(DATA FOR THE TASK)
______________________________

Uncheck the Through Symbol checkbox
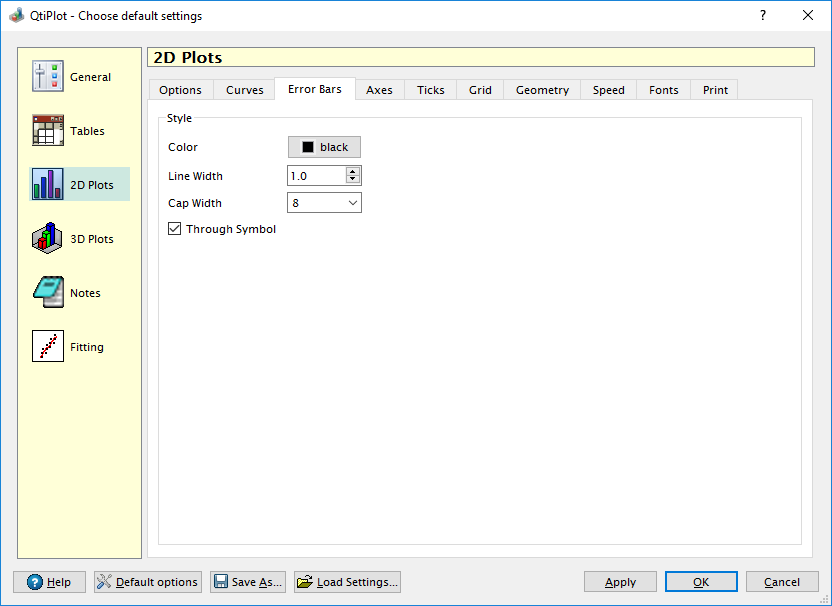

______________________________

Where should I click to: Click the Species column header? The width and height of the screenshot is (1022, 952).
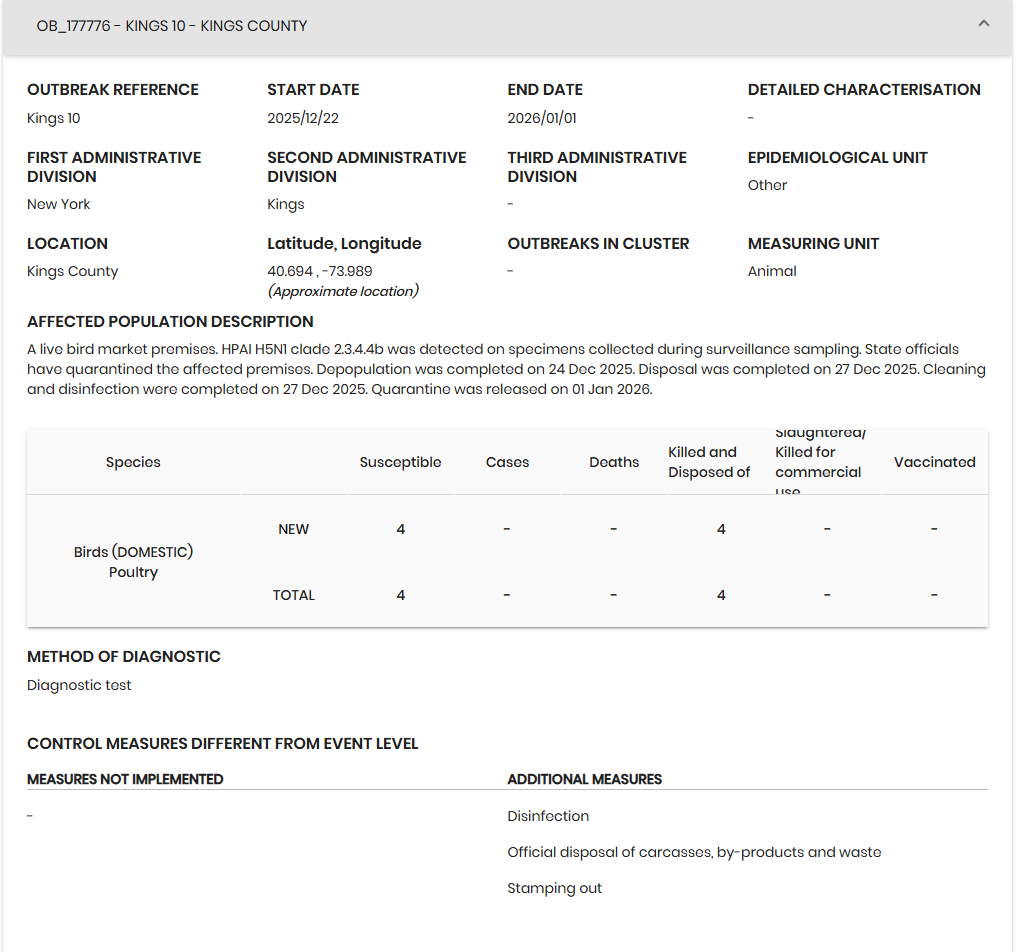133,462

______________________________

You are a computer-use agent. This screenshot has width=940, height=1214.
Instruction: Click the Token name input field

______________________________

(BRIEF) Begin with the line that has "You are a computer-use" in the listing above and end after the line that has "Instruction: Click the Token name input field"; output those lines exactly.

(TASK OUTPUT)
You are a computer-use agent. This screenshot has width=940, height=1214.
Instruction: Click the Token name input field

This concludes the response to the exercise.